ANDREW: My mom’s Taiwanese, right? So when I told my mom I was starting a company called Boba Guys, I thought she’d be proud that I was promoting something from her native country. But “Andrew, Boba Guys?!” she screamed at me over the phone. “Boba Guys??”
I had no idea what she was upset about. But it turns out that back in the 1980s and ’90s, “boba” was Taiwanese slang for big boobs. There was even a whole fan culture around large-chested female actresses called “boba girls.”
But we’d already designed our logo and brand ID. We were beyond the point of no return for the name. We were the Boobs Guys. I had no idea. And it was only while we were writing this book that I finally got to ask Bin, “Hey, when did you know what it meant in slang?”
BIN: Oh, I knew the whole time. Since I was a kid.
ANDREW: Dude, way to leave me hanging with my mom! Thankfully it’s a little outdated as slang at this point and in Taiwan, boba is now commonly known as zhenzhu—“pearls.”The Drinks You’ll Find in a Boba Shop
Milk Teas (奶茶)
Milk tea is the staple flavor combo in almost every boba shop in the world. It originally came from either Hanlin Tea Room or Chun Shui Tang, and it proliferated across Taiwan in the 1980s and ’90s. The basic milk teas are traditional staple teas such as black tea (like an English breakfast tea), green tea, or even oolongs. But the basic idea is the same: you mix tea and milk (or nondairy creamer) together.
A subset of milk teas, with the most notable difference being the ratio of milk to tea. Lattes, as the name would suggest, are mostly milk. They often take the form of matcha lattes in boba shops, although more shops in the U.S. are bringing other traditional Asian ingredients over to flavor these drinks. Sometimes in this book we use “latte” to refer to trending café drinks that are more akin to what you might know as a smoothie. You’ll see Ube Lattes, Sweet Potato Lattes, and Red Bean Lattes in this category.
Traditional Tea (茶)
Most boba shops do see themselves as tea shops, so you’ll often see several varieties of tea, like High Mountain Oolong, Ruby Jade, or Ceylon tea, freshly brewed, on the menu. These differ from normal iced teas in American cafés in that these teas are usually more specialized or exotic. You don’t see a lot of boba shops selling straight English breakfast hot tea.
Fruit Teas (水果茶)
Over the past decade, a bit of a fruit tea renaissance has been emerging across all boba shops.
Historically, fruit teas were flavored with syrups, but recently more boba shops are raising the quality of an average drink, so we now see natural fruit paired with a tea base, such as a jasmine or light oolong tea.

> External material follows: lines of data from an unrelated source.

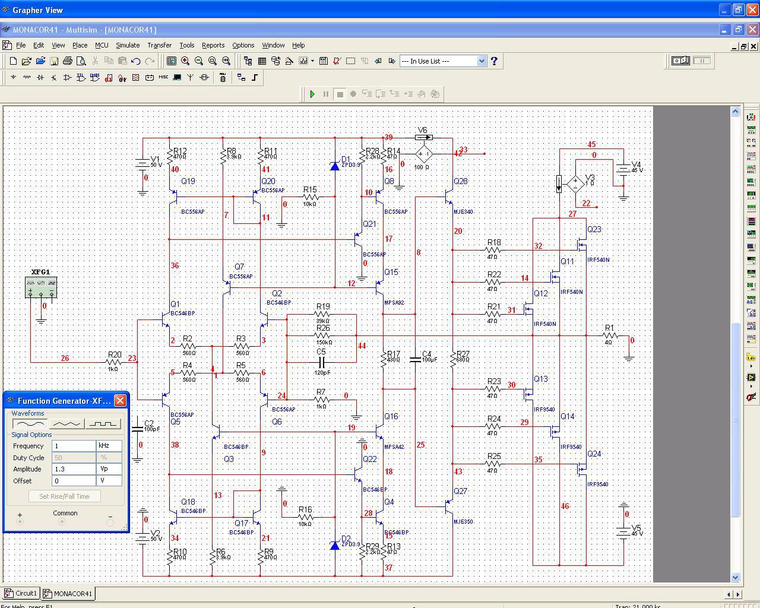Start simulation with the green Run button

(x=312, y=94)

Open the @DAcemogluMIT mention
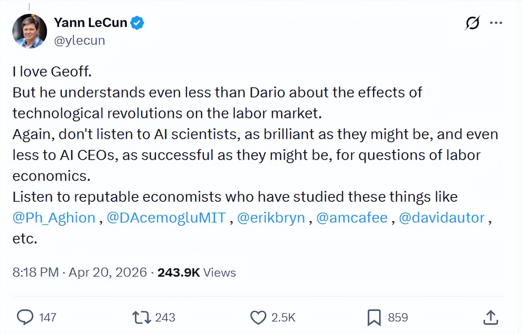tap(166, 218)
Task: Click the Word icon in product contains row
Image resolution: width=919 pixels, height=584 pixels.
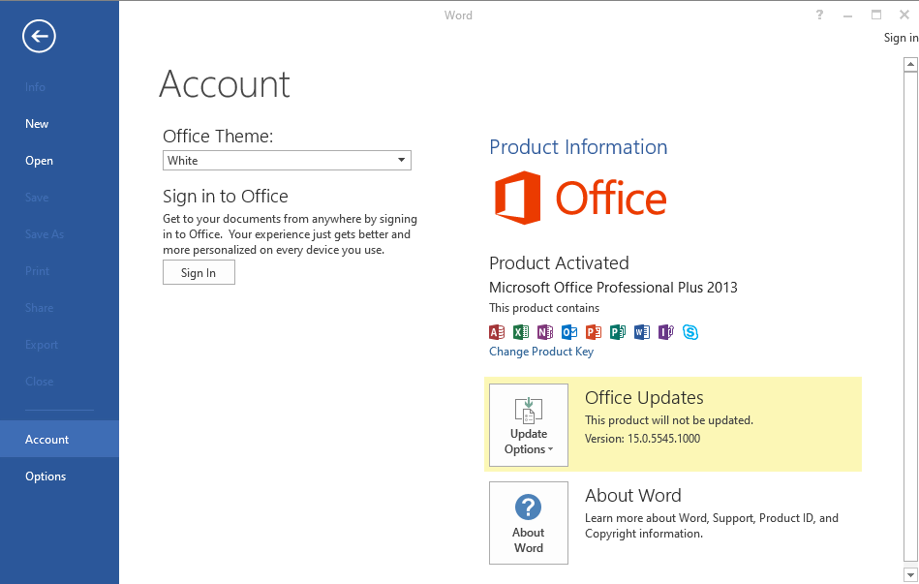Action: pos(641,331)
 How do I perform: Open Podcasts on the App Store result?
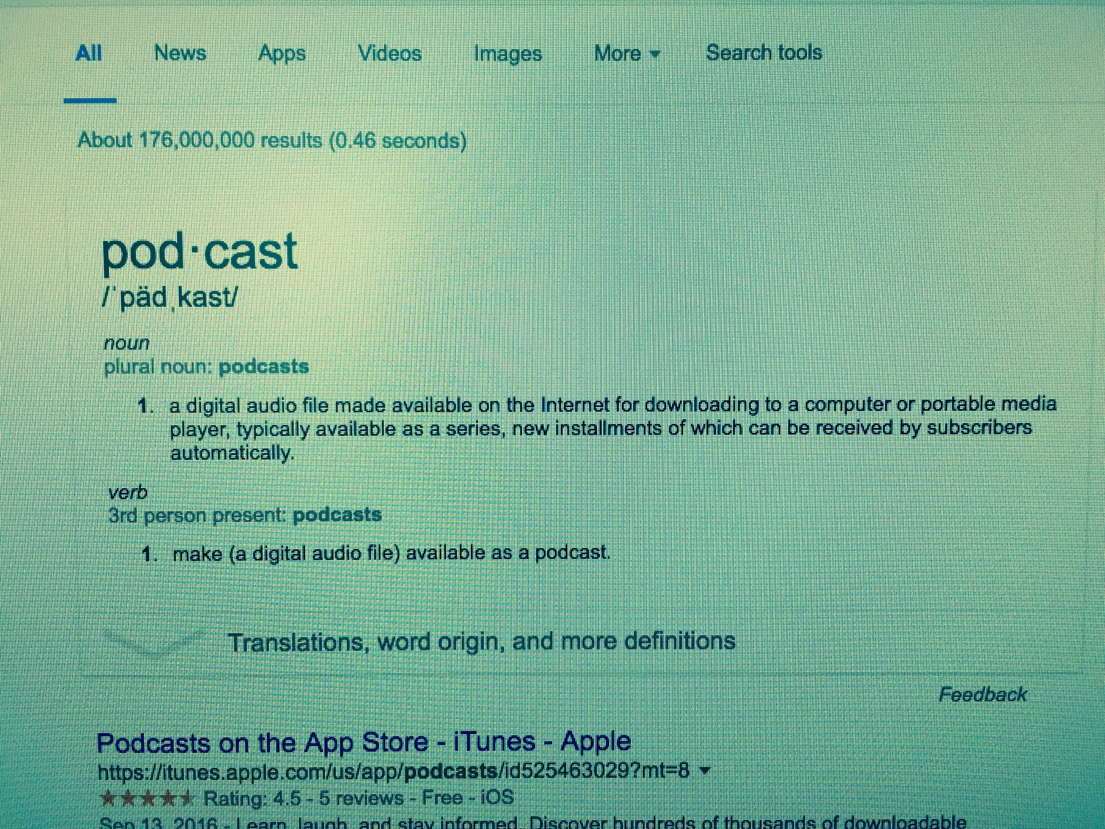[364, 742]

Crème Brûlée Tops / Cake Teas / Cheese Teas
This is an emerging style of milk tea featuring a rich topping that is a cross between whipped cream and buttercream spread. It’s often made with cream cheese, so some of the drinks are called “cheese teas.” Derivatives now include Crème Brûlée Teas and “Cake” Teas, which use an even thicker milk topping. You enjoy these drinks by sipping on the tea through the bottom of the straw while poking around for creamy pockets that slowly mix into the tea.
Classic Milk Tea
This is what started everything. Take what is basically a simple British milk tea and put a Taiwanese dessert into it. Nothing fancy. But it’s unmistakable. The classic combination of sweetened black tea, milk, and tapioca balls is the very definition of bridging cultures with a drink.